Has Doug Oliver Been Underestimated?
Doug Oliver has been cast by Philadelphia’s political class as a longer-shot mayoral candidate than, gulp, ex-convict Milton Street.
And for good reason: Oliver has never held elected office. He has minimal name recognition. His mayoral exploratory committee had a paltry $1,085 in the bank at the end of 2014 (and no, we didn’t forget to type a zero or three).
At his campaign kickoff Saturday in the city’s Germantown neighborhood, Oliver sought to flip the script and portray his paucity of experience, political connections and money in a positive light.
He made a pretty good case in a rousing and charming speech.
Oliver is 40, making him the youngest candidate in the race by far (the others are 56, 57, 67 and 74). He pointed out that there are more than 350,000 registered voters under the age of 35 in Philadelphia.
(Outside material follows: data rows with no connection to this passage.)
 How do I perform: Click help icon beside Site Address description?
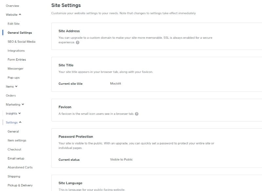click(x=78, y=42)
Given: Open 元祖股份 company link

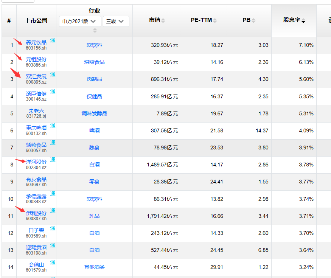Looking at the screenshot, I should coord(36,59).
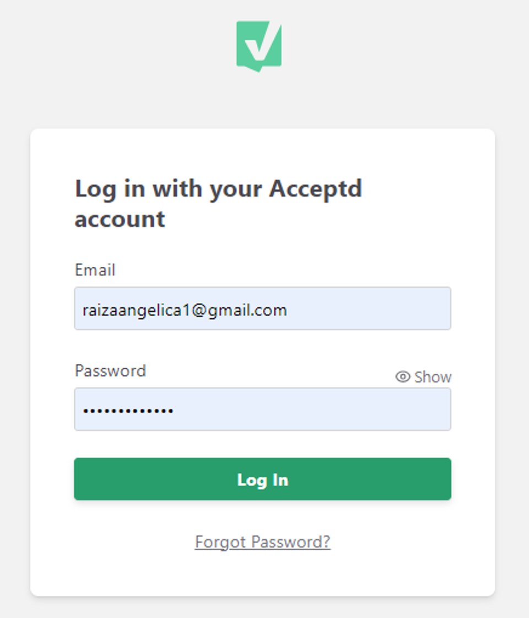Click the "Log In" text on the button
Viewport: 529px width, 618px height.
[262, 480]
In an underwhelming mayoral field like this one, Oliver just might have a shot at winning some of those votes, if he beefs up his campaign.
“The demographics of our city is getting younger and younger,” he said. “Yet our leadership doesn’t reflect that. … This has to change.”
He tossed out a few pieces of oratorical candy for millennials, asking the crowd, “Why can’t Uber X work in Philly?” and “Why can’t Philadelphia stay open past 2 a.m.?”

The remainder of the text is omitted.